Are you generating data to the tune of 1GB an hour? per minute even?
This directly affects how you will store and process the data into the formats you want, and also affecting the internal SLAs for your users.
Speed of Data
How often is data coming into your organization? One record per event? How often are the events (per customer message, per day, per week etc)? This relates to the channels you receive data by.
How often do your users need their insights? By when? Are there stringent SLAs to meet? (e.g. An updated report by end of the day? hour?)
I ticked yes to almost all of the above…
Congratulations! Your data requirements are complex, and you probably need to get a team of data engineers.
On both the receiving and delivery end of data, you need to have pipelines to handle them. That’s where the complexity comes in, and where your engineering team can focus their attention on.
Just Follow These Instructions…
The problem sounds hard. What do I do?
1. Organize and Take Inventory
What types of data do I have? What files and databases are being used now? How are they being used?
Who do they belong to, who is responsible for maintaining them?
From here, you understand who you have to deal with, and what everyone needs to get their job done.
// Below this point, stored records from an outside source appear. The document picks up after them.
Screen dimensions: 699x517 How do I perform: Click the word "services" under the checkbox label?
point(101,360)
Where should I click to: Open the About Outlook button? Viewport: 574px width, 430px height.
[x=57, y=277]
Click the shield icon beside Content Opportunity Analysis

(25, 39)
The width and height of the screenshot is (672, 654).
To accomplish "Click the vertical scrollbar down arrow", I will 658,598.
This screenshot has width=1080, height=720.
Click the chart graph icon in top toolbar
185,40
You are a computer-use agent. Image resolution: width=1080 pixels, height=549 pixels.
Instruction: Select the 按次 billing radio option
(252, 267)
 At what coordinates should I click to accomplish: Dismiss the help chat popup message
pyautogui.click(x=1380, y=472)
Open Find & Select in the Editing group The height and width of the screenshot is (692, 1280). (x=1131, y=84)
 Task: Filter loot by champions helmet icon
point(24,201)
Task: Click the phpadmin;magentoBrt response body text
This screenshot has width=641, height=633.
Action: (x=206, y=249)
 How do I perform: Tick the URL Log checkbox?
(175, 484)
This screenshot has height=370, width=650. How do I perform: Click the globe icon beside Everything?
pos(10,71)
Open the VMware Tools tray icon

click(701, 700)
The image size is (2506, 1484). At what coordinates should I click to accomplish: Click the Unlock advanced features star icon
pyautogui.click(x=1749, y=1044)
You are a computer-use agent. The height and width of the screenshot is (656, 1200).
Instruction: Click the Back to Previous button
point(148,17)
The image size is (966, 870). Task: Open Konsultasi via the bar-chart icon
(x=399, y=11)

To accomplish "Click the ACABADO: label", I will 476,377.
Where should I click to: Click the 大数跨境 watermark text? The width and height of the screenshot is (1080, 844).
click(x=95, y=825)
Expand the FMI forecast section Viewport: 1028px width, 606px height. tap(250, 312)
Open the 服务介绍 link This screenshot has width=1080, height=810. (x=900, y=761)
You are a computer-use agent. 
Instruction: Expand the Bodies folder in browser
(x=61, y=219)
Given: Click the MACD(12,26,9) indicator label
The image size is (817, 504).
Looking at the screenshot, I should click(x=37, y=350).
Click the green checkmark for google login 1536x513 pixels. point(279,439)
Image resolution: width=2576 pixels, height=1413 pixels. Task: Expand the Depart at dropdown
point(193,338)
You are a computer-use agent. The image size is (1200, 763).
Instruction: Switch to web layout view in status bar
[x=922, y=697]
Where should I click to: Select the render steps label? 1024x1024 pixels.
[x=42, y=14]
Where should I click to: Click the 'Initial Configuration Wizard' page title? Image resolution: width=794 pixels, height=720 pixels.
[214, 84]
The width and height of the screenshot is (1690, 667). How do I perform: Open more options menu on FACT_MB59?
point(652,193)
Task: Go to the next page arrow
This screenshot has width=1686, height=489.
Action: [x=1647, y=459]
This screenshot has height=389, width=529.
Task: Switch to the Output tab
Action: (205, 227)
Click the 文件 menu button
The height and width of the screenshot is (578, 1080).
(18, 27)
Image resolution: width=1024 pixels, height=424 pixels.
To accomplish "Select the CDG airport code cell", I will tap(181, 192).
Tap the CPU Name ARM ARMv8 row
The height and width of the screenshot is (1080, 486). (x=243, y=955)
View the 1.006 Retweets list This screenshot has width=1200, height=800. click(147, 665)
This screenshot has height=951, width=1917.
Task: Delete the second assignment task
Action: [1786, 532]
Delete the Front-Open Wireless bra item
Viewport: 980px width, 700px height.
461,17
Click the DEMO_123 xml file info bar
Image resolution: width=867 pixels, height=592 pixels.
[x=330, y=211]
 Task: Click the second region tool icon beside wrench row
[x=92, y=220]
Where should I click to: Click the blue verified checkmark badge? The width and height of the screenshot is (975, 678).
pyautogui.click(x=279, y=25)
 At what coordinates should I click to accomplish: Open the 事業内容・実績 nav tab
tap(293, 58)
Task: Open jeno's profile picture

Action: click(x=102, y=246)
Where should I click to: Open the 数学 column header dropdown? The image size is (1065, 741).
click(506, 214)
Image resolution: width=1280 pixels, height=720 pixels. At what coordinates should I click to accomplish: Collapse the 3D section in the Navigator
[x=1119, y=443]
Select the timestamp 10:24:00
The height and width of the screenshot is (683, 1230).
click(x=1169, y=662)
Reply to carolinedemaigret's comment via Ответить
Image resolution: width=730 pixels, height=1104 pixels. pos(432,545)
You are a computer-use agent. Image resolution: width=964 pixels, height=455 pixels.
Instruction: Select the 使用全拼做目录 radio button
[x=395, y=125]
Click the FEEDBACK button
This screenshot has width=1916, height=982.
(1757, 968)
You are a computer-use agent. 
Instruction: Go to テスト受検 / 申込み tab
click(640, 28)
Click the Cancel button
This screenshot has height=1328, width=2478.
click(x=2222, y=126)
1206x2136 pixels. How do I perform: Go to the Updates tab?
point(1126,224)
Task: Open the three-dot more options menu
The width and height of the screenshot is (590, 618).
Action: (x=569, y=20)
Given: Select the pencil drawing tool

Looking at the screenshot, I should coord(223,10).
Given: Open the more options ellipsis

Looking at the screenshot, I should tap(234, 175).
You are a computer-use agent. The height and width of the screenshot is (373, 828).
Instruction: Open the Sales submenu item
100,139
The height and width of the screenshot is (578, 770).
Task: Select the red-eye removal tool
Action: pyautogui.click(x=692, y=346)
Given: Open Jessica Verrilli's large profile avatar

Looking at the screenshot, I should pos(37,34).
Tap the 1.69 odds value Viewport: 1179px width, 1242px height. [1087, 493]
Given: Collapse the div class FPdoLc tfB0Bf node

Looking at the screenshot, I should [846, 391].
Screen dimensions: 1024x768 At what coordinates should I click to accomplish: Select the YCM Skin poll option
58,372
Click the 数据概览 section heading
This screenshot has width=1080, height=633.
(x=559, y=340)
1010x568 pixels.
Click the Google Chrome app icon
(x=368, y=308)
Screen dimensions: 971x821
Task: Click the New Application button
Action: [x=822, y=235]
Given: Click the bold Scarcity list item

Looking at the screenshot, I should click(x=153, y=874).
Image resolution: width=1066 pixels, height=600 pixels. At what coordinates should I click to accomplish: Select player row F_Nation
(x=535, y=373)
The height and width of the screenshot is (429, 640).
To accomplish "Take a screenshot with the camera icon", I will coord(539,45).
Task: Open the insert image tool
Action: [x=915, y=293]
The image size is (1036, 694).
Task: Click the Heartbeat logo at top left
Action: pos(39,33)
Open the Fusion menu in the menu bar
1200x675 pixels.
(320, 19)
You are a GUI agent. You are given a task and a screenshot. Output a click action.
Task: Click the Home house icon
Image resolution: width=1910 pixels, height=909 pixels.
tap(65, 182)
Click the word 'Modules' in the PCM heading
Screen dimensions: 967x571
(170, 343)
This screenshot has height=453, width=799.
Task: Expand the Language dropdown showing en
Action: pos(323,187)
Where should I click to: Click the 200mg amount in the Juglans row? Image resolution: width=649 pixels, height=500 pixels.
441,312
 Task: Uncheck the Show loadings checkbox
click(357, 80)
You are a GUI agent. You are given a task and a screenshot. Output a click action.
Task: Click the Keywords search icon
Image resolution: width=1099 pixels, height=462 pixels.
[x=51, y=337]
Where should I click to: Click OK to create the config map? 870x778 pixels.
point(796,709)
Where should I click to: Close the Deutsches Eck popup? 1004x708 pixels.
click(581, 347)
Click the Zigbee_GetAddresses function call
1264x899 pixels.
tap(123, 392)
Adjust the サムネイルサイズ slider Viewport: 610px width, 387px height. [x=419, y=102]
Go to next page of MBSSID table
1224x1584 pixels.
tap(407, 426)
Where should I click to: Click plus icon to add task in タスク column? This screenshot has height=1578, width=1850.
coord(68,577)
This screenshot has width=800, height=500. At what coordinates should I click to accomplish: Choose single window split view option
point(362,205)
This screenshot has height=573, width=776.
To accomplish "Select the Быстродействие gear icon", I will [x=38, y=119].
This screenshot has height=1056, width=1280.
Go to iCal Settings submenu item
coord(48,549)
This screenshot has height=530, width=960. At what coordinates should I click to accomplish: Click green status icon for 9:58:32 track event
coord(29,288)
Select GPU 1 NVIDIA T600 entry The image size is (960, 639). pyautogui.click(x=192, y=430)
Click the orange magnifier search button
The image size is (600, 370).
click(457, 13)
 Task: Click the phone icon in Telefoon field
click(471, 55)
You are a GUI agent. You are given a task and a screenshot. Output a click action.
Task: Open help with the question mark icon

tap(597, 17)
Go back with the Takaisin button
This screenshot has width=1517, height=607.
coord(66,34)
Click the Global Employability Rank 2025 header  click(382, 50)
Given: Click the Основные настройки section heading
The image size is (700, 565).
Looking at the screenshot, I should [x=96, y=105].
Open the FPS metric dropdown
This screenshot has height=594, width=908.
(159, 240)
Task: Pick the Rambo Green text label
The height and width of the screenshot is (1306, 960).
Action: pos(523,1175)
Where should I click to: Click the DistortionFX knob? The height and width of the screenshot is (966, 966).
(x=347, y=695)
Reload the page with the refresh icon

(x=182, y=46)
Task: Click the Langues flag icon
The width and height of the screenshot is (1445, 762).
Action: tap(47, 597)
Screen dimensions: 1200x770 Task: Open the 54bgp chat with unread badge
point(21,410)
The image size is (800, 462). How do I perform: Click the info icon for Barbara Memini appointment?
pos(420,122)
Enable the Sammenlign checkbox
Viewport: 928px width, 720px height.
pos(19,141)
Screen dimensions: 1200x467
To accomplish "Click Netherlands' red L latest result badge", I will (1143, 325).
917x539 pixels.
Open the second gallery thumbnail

2. Identify Key Data fields
Who is accessing what data the most?
What kind of data fields/columns?
What kind of end-result reports?
Once you do a mapping of this, it becomes clearer on how to streamline your data operations. You may notice an overlap between data fields. Some fields are requested a lot more than others too.
3. How Optimized?
There are a few phases you can optimize till, and they can be easily categorized in terms of technological requirements. Each level of data maturity has its growing pains, and what you need to do to maintain it, and go to the next level when ready.
Level 1: Flat files – Excel, CSV
There may not be a data warehouse, and you’ve probably got a monolithic architecture. You deal mostly with flat files and some scattered databases.
Department A has its own way of structuring files, which is passed to department B, who extracts these files either manually or does a static reference in Excel. Some database calls are used to combine with the Excel data, or save them as a backup or ‘final’ state.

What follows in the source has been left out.